Every business, small or big has to address one critical aspect – ROI or return on investment. For a good part of the last two years big tech companies and beyond chased AI like Aladdin’s genie – like it would magically turn everything around with efficiency, cost cuts and cutting edge products. This bubble may be starting to burst, as several big tech firms such as Uber and Microsoft start raising important questions around whether the outcomes are justifying the cost. Microsoft, Amazon, Alphabet and Meta are collectively expected to have spent roughly $320 billion on AI infrastructure and related capital expenditure in 2025, according to estimates compiled from company guidance and earnings commentary.
Recently, Uber Chief Operating Officer (COO) Andrew Macdonald admitted the company is struggling to clearly justify some of its AI spending. Internally, executives reportedly started referring to the issue as “tokenmaxxing” which is essentially developers consuming huge amounts of AI compute tokens without a reliable way to determine whether all that spending is resulting in noticeably better products.
Just last month, Uber CTO Praveen Neppalli Naga had revealed that the company had already exhausted its entire allocated 2026 budget for Claude Code in just four months. Macdonald described the internal reaction as “head-exploding”.
What makes the situation interesting is that adoption itself does not appear to be the problem. Uber employees have embraced the tools aggressively. More than 92% of the company’s 5,000-plus developers reportedly use AI assistants every month. AI also now reportedly writes around 10% of Uber’s code.

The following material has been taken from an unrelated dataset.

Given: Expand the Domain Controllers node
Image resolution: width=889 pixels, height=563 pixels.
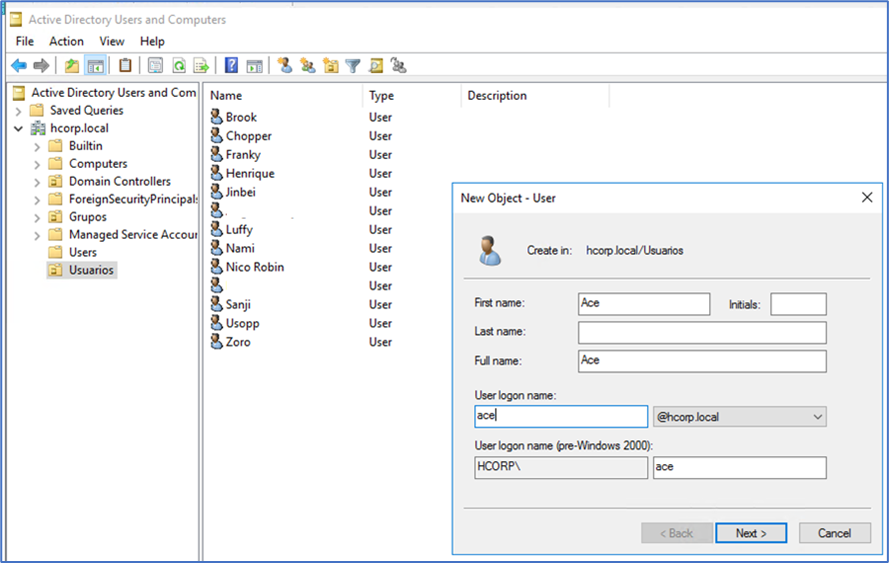Looking at the screenshot, I should [x=38, y=182].
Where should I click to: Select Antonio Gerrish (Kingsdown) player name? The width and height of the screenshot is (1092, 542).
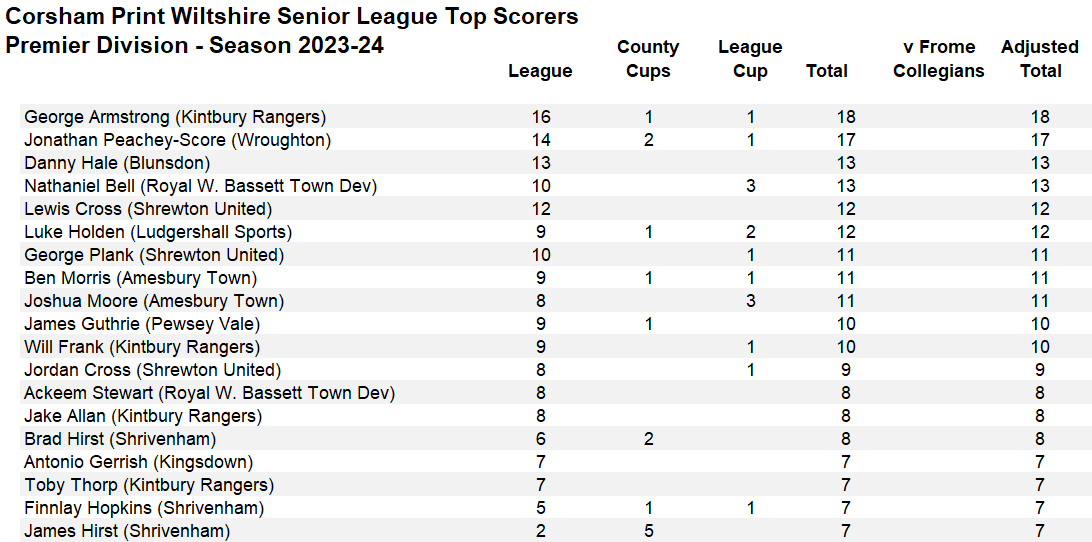[138, 462]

But executives appear far less convinced that more AI-generated code automatically translates into a significantly better experience for users. “You talk to your senior engineering leaders, and you’re saying, ‘Okay, how many projects that were on the cutting room floor got moved above the line because of the productivity gains…?’ That link is not there yet,” Macdonald said.

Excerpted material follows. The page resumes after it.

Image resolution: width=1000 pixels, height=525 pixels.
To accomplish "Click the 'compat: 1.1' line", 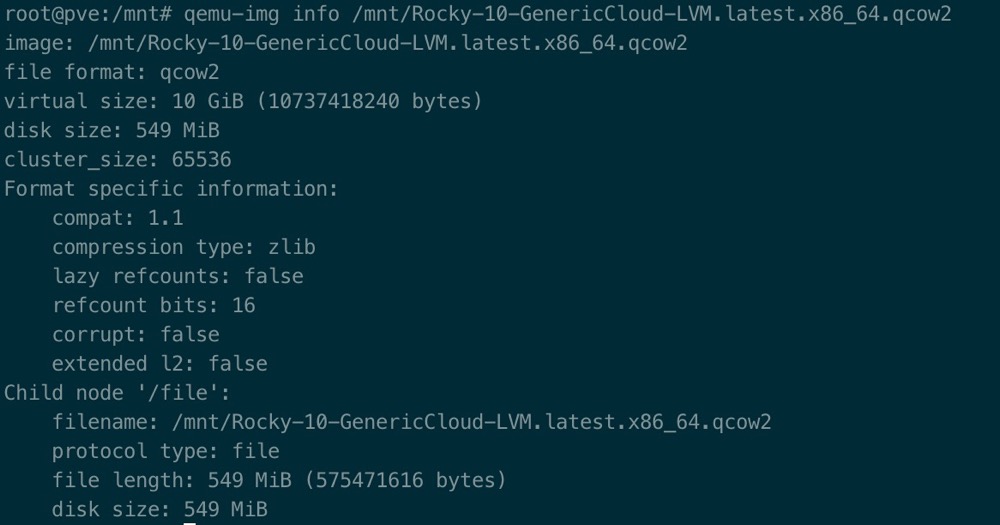I will (x=117, y=218).
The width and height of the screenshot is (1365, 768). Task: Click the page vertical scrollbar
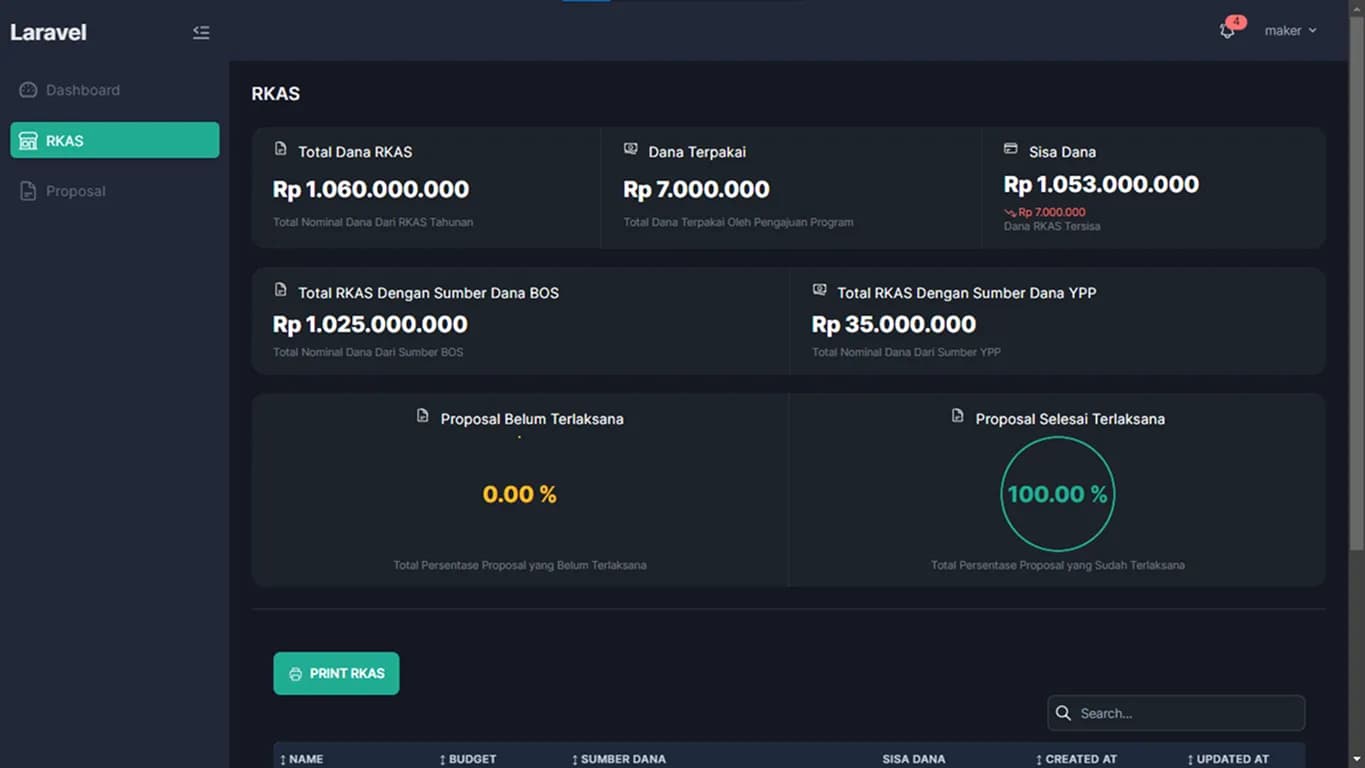[x=1356, y=300]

The Uber COO highlighted that “If you’re not actually able to draw a direct line to how much useful features and functionality you’re shipping to your users, that trade becomes harder to justify.”
What’s really interesting in the backdrop of this is that just earlier this month during an earnings call, Uber CEO Dara Khosrowshahi announced a slowdown in hiring as the company shifted more resources toward AI investments. However, whether the economics of it all makes sense is now clearly under scrutiny.

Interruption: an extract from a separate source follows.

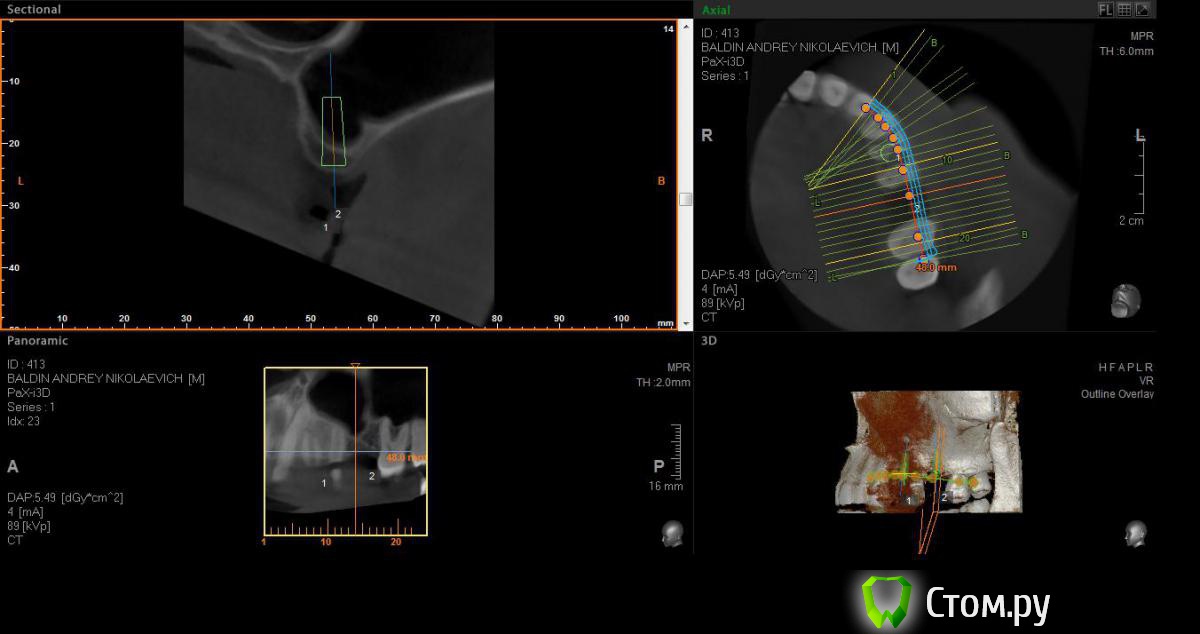
Task: Click the orientation head icon in Axial view
Action: click(x=1125, y=300)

Uber is not the only company that’s now wanting to tread with caution. Microsoft has reportedly started reducing some external AI coding subscriptions, including Anthropics’s Claude Code, as more and more companies come under growing pressure to control costs tied to large-scale AI deployments.
Language-learning platform Duolingo recently reversed an internal policy linking employee performance reviews to AI usage metrics after staff reportedly complained that they felt pushed to use AI tools even when those tools did not genuinely improve their work.
AI educator and creator Ansh Mehra believes many companies are making a more basic mistake altogether. According to Mehra, employees often rely on AI systems before properly structuring their own thinking, leading to output that still needs heavy human correction, review and debugging afterwards. He argues this can quietly create massive token costs without necessarily producing proportional gains in efficiency.
“The correct way to adopt AI is to audit specific steps in low stake/mundane work in departments and then have the most experienced people from those teams test LLMs and validate their outputs. Document what’s working and what is not working in isolation, before rolling out licenses to everyone,” Mehra said.